● Passage:

┄┄┄┄┄┄┄┄┄┄┄┄┄┄┄┄┄┄┄┄

Zimbabwe therefore banks largely on the expected completion of the Hwange Power Station units 7 and 8, with the first generator expected to come on stream around October this year and the second in the first quarter of next year, in a development that will boost power supply by an additional 600MW.

HPS, a 920MW rated thermal power plant is currently able to generate an average of 450MW due to old equipment at the power station built in the mid 1980s and has outlived its economic life. The advanced age state of the power station affects its reliability and sees it frequently breakdown while the power utility faces forex issues to procure spares on time.

The Zimbabwe Power Company (ZPC) said in a recent update that power production for the second quarter to June 30, 2022 surpassed target by 0,35 percent with Kariba Power Station contributing the bulk at 72 percent of the total production.

ZPC in its quarterly power update said it sent out 2300,31GWh, marginally surpassing the quarterly target of 2292,31GWh, however, this fell significantly short of the electricity required by the country for industrial, commercial and household use, prompting state power utility to load shed to balance up supply and demand.

“Kariba Power Station contributed 72 percent of the total energy production in the period under review, Hwange Power Station contributed 27 percent while the Small Thermals only contributed 1 percent to the total energy production during the quarter,” it said.

ZPC noted that all eight units at Kariba were available for peak demand power generation during the quarter  under review and due to increased generation, the station surpassed its quarterly target by 14,17 percent.

The power company said that the output for the quarter was 6,39 percent above the output in the second quarter of 2021.

“This is attributed to increased water allocation from 15 billion cubic metres in 2021 to 22,3 billion cubic metres in 2022.”

According to the update, from January to date, ZPC has sent out 4469,08GWh thereby surpassing the target for the period set at 4177,60GWh by 6,98 percent.

ZPC said this represents 49 percent of the annual target set at 9111GWh.

During the period under review, ZPC was allocated 22,5Bm3 by the Zambezi River Authority “ZRA” for power generation and this translates to 5 312GWh and an average capacity of 606MW.

ZPC said that the lake level increased from 478,81m at the beginning of the quarter to a maximum of 480,21 on 14th June then dropped to 479,64m at the beginning of August 2022.

┄┄┄┄┄┄┄┄┄┄┄┄┄┄┄┄┄┄┄┄

● Recorded information:

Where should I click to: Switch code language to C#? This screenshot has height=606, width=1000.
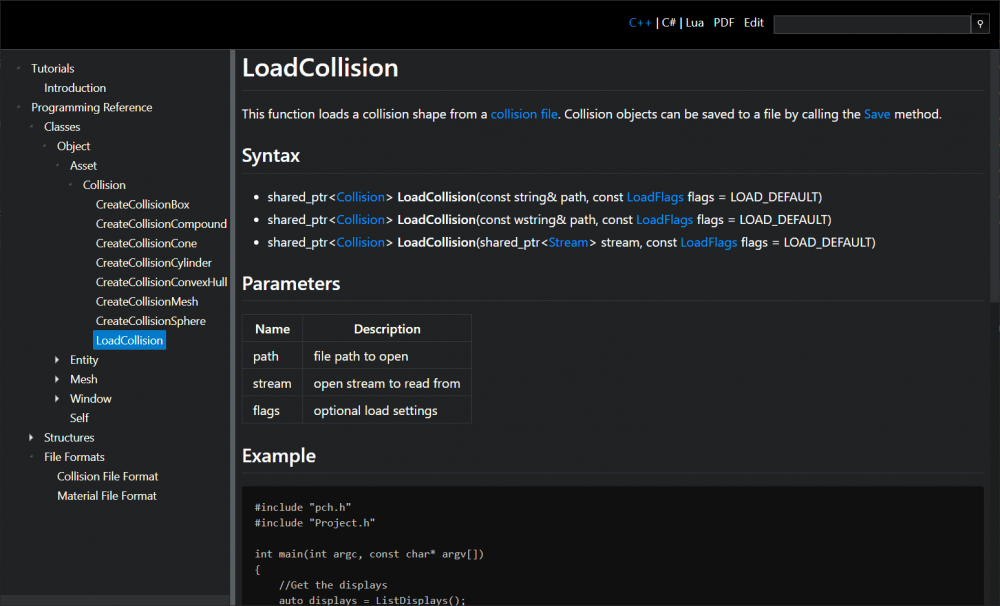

┄┄┄┄┄┄┄┄┄┄┄┄┄┄┄┄┄┄┄┄

● Questions:
1 – In the Zimbabwe power article, what share of total energy production did Hwange Power Station contribute during the quarter?
2 – Please pick up the Zimbabwe power article after its final sentence and continue it.

● Expected outputs:
1 – 27 percent

2 –
“This represents a 1,34m rise in lake level over the quarter. As at the end of Q2 2022, the station had consumed 13,59Bm3 against a revised target of 13,00Bm3.”

ZPC noted that in order to alleviate coal supply challenges faced by thermal power stations, the cabinet approved a long term coal supply agreement which will see coal suppliers getting long term bank financing they need to expand on their production. On project status, ZPC said that the Hwange Expansion project was at 84,82 percent at the beginning of the quarter under review, and ended the quarter at 89,95 percent.

“Although the project schedule had been affected by the Covid-19 pandemic, recovery efforts are now being implemented to complete the project in the shortest possible time,” ZPC said.

It noted that the ZPC Relocation Action Programme (RAP) is progressing well with the overall progress of all construction sites at 90 percent with most of the houses at roof level.

“Two (2) out of nine (9) construction sites (Epping Forest and Sawmills) have been completed to date.”

During the quarter under review, ZPC said it started receiving various components for the Deka project, which is funded from a USD $48,1million Line of Credit (LOC) extended by the Government of India to the Government of Zimbabwe.

“The first batch of 3 555 mild steel pipes was received on the 10th of July 2022. The offloading and transportation process will take approximately a month to complete as the pipes are transported in batches of 30 trucks.

“Work on water harnessing are at 55 percent.”

ZPC said that the aim is to eliminate water losses and recover approx. 750 m3/h by addressing mainly the ash handling plants, the fire hydrant system, and leaking valves in the station.